In deciding that defendant’s actions constituted force, we noted that the victim was lured into a small room off a larger room, defendant and his two companions pulled down her pants, one boy held her hands down while the defendant had intercourse with her, she told the boys she wanted to go home, and she was crying during the incident. These facts, if accompanying an act of intercourse by a normal person, would clearly be sufficient to show intent. Although we do not see defendant’s diminished mental capacity as a defense (McCarthy v. State (Del. 1977), 372 A. 2d 180; State v. Livingston (1967), 182 Neb. 257, 153 N.W. 2d 925), the circumstances are sufficient to show recklessness on the part of someone with even his limited mentality.

V

Finally, at oral argument, the defendant conceded that by introducing defense testimony he waived any error in the denial of his motion for a directed verdict at the end of the State’s case. See People v. Sumner (1976), 40 Ill.

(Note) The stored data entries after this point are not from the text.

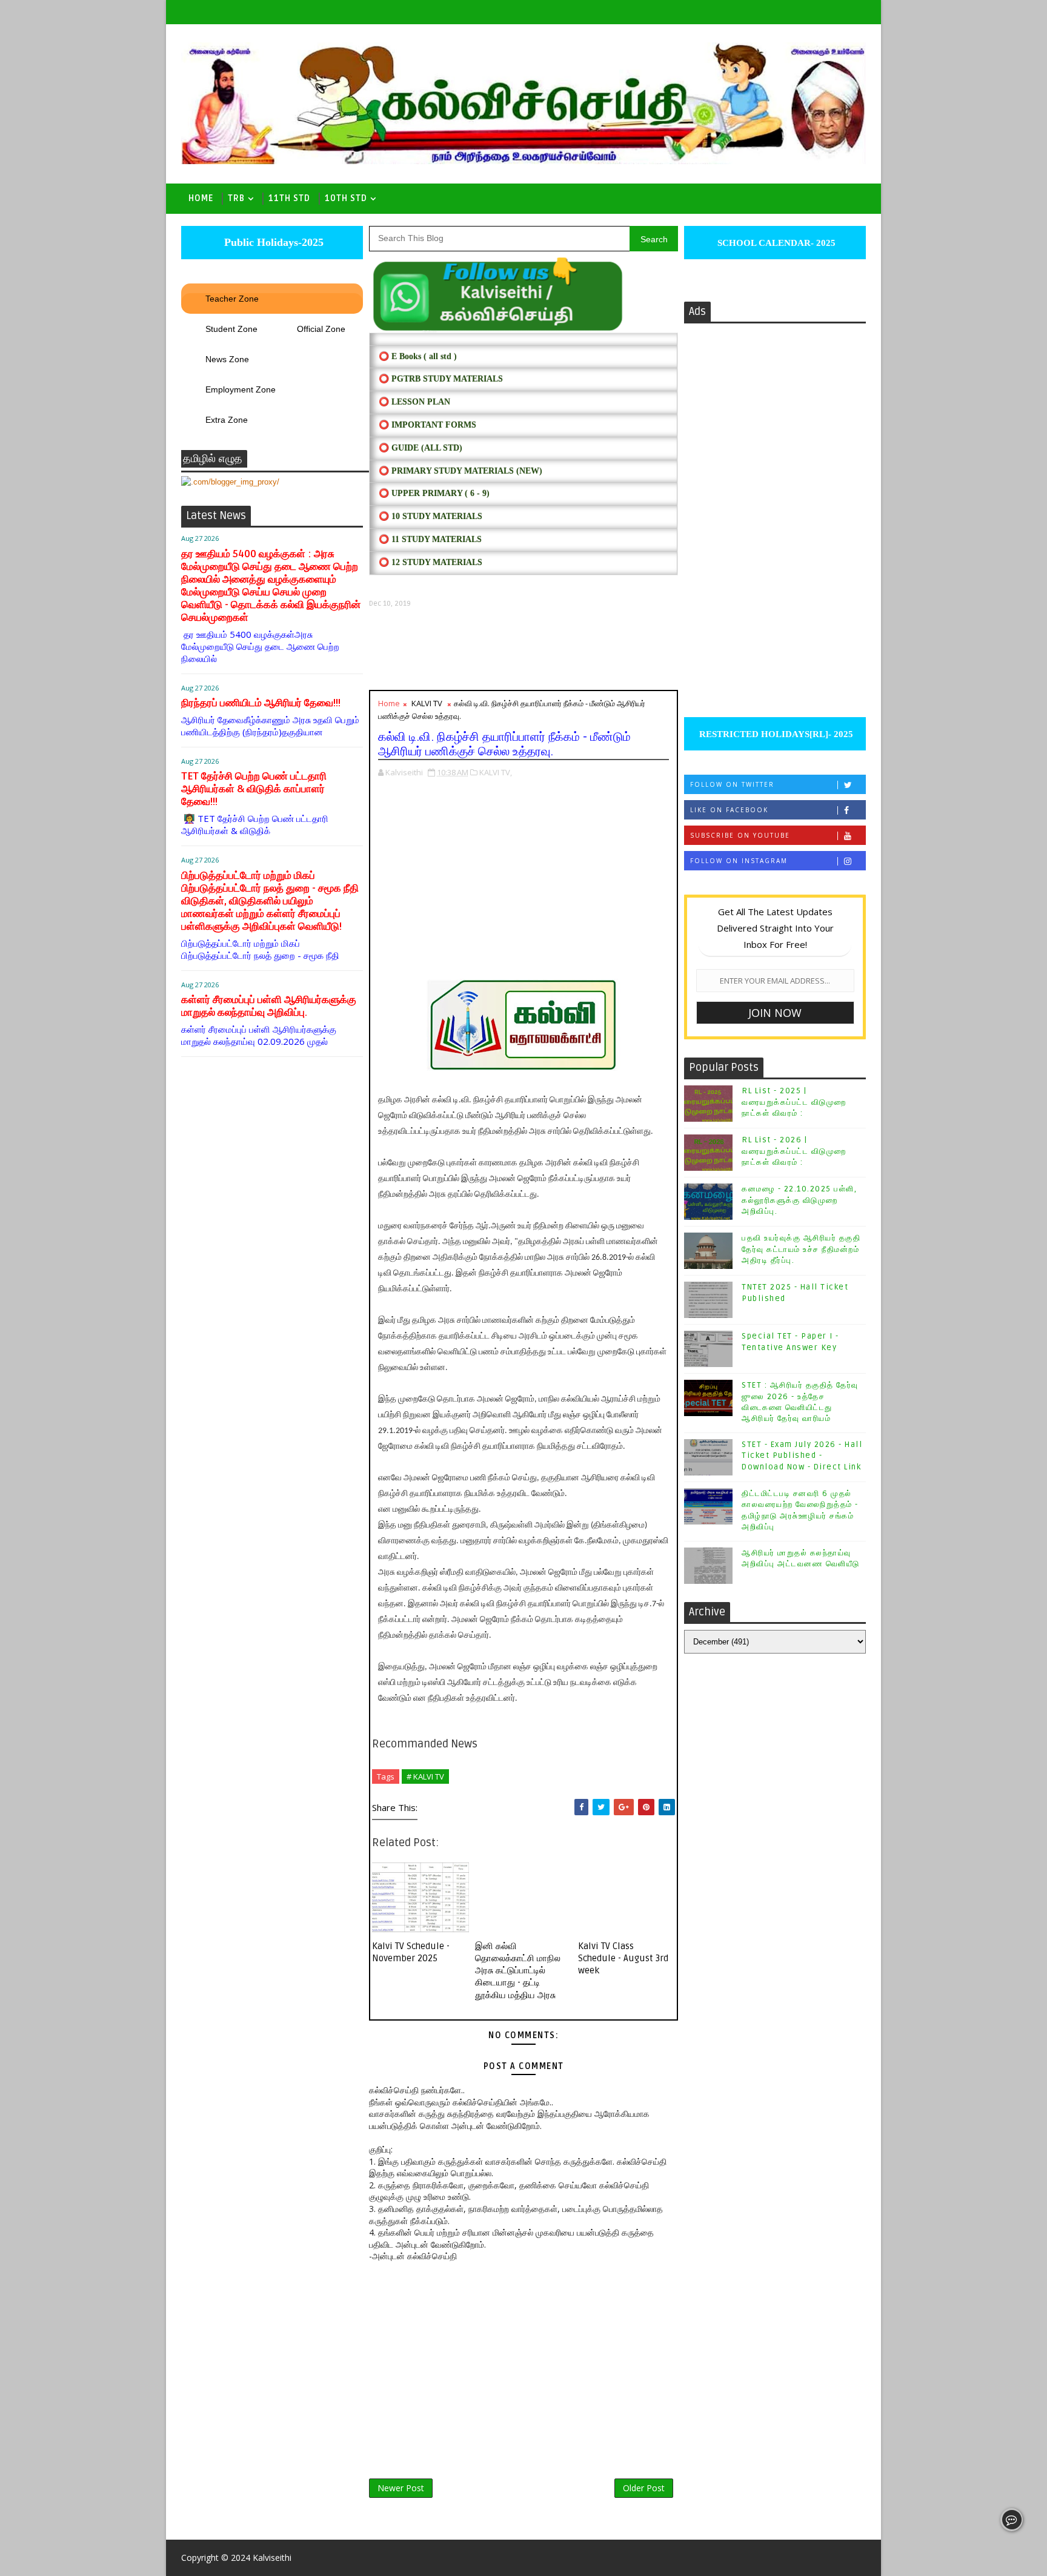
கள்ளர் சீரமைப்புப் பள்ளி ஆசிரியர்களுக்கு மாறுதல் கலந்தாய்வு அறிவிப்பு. (268, 1006)
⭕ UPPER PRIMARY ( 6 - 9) (434, 493)
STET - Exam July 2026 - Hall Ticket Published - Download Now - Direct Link (802, 1455)
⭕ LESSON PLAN (414, 401)
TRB (236, 198)
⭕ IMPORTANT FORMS (427, 424)
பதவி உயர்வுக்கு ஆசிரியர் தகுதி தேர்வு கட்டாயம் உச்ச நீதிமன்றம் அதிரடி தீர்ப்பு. (801, 1249)
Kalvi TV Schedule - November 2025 (411, 1952)
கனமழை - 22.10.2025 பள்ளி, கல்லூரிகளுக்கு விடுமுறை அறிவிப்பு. (799, 1200)
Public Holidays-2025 (272, 242)
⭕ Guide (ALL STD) (420, 447)
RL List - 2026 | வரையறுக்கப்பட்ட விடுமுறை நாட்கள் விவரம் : (794, 1151)
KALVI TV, (495, 772)
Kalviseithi (272, 2557)
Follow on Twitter (732, 784)
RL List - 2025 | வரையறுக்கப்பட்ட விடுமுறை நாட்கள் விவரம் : (794, 1101)
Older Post (644, 2488)
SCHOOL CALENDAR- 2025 (775, 243)
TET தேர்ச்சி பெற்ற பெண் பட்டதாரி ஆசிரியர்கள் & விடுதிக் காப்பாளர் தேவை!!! (254, 789)
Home (200, 198)
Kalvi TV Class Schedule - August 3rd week (623, 1958)
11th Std (289, 198)
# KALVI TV (425, 1776)
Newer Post (400, 2488)
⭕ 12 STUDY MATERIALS (430, 562)
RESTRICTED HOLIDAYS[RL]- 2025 (775, 734)
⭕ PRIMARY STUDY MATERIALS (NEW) (460, 470)
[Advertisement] (523, 649)
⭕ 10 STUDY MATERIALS (430, 516)
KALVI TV (426, 703)
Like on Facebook (729, 810)
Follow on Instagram (739, 860)
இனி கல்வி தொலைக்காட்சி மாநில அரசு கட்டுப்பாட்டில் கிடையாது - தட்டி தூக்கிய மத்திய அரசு (517, 1971)
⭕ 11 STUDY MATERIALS (430, 539)
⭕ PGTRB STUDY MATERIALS (441, 378)
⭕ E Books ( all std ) (418, 356)
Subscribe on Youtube (740, 835)
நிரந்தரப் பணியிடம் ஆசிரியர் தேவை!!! (261, 703)
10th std (346, 198)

App. 3d 832, 354 N.E.2d 18.

Because the defendant’s conviction could properly have been based *191upon either a finding of force or upon finding that the complaining witness was incapable of giving consent, the conviction is affirmed.

Affirmed.

WEBBER, J. concurs.

Mr. JUSTICE CRAVEN,

dissenting:

The prosecutrix was led through the most crucial aspects of her testimony; and even with that help, there was very little, if any, testimony showing any acts of force. Moreover, there is no corroborating evidence of force. Thus, guilt must be based upon absence of effective consent, not the presence of force.

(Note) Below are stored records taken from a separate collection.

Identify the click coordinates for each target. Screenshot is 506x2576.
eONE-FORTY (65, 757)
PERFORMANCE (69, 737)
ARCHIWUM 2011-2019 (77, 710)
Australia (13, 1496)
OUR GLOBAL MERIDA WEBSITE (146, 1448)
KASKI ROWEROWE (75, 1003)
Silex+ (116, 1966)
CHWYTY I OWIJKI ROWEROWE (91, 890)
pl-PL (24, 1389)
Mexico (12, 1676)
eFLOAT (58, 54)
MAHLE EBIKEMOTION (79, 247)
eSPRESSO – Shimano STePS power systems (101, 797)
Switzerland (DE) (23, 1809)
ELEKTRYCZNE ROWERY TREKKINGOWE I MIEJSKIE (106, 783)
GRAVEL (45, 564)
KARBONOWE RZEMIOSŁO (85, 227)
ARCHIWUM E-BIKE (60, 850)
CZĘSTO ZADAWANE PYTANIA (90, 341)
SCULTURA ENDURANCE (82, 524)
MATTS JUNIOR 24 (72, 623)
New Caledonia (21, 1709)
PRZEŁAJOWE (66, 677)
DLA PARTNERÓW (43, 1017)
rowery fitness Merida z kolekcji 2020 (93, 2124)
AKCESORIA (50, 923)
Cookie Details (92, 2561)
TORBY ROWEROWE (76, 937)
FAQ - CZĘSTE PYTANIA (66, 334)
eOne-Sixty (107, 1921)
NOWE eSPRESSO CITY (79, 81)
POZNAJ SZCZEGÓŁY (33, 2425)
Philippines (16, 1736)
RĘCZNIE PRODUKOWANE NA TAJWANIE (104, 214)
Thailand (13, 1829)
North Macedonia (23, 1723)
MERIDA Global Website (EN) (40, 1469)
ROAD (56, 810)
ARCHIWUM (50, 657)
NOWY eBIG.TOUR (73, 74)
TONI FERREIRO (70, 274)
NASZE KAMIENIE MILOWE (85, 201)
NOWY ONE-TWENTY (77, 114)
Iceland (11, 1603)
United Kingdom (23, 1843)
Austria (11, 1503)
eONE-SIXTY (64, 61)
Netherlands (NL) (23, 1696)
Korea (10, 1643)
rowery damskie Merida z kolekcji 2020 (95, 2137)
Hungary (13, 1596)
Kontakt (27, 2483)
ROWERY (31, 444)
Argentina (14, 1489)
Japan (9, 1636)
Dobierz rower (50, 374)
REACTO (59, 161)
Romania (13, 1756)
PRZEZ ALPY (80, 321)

In relevant part, section 4 — 3 of the Criminal Code of 1961 (Ill. Rev. Stat. 1979, ch. 38, par. 4 — 3) states:

“Mental State, (a) A person is not guilty of an offense, * * 0 unless, with respect to each element described by the statute defining the offense, he acts while having one of the mental states described in Sections 4 — 4 through 4 — 7.
(b) 0 0 0 If the statute does not prescribe a particular mental state applicable to an element of an offense, * * * any mental state defined in Sections 4 — 4 [Intent], 4 — 5 [Knowledge] or 4 — 6 [Recklessness] is applicable.”

The fact that the “female is so mentally * 0 * deficient that she cannot give effective consent to intercourse” (Ill. Rev. Stat. 1979, ch. 38, par. 11 — 1(a) (2)) is an element of rape. It is equally clear that under the above-quoted statute the State had to prove that the defendant at least acted recklessly with respect to each element of rape, including the prosecutrix’s mental incapacity.

The trial court granted the State’s motion in limine to preclude the defendant from introducing evidence of his own mental deficiencies. This fact is not mentioned in the majority’s opinion. This rule denied the defendant any opportunity to show that he did not have the requisite mental state or capacity to judge the prosecutrix’s mental incapacity. This was error.

It cannot be, in this most unfortunate fact situation, that the victim was not capable of consent by reason of her incapacity while the defendant, ivith the same incapacity, is guilty of rape because he failed to appreciate the inability to give consent.

I would reverse for a new trial and allow evidence as to the mental deficiencies of the defendant.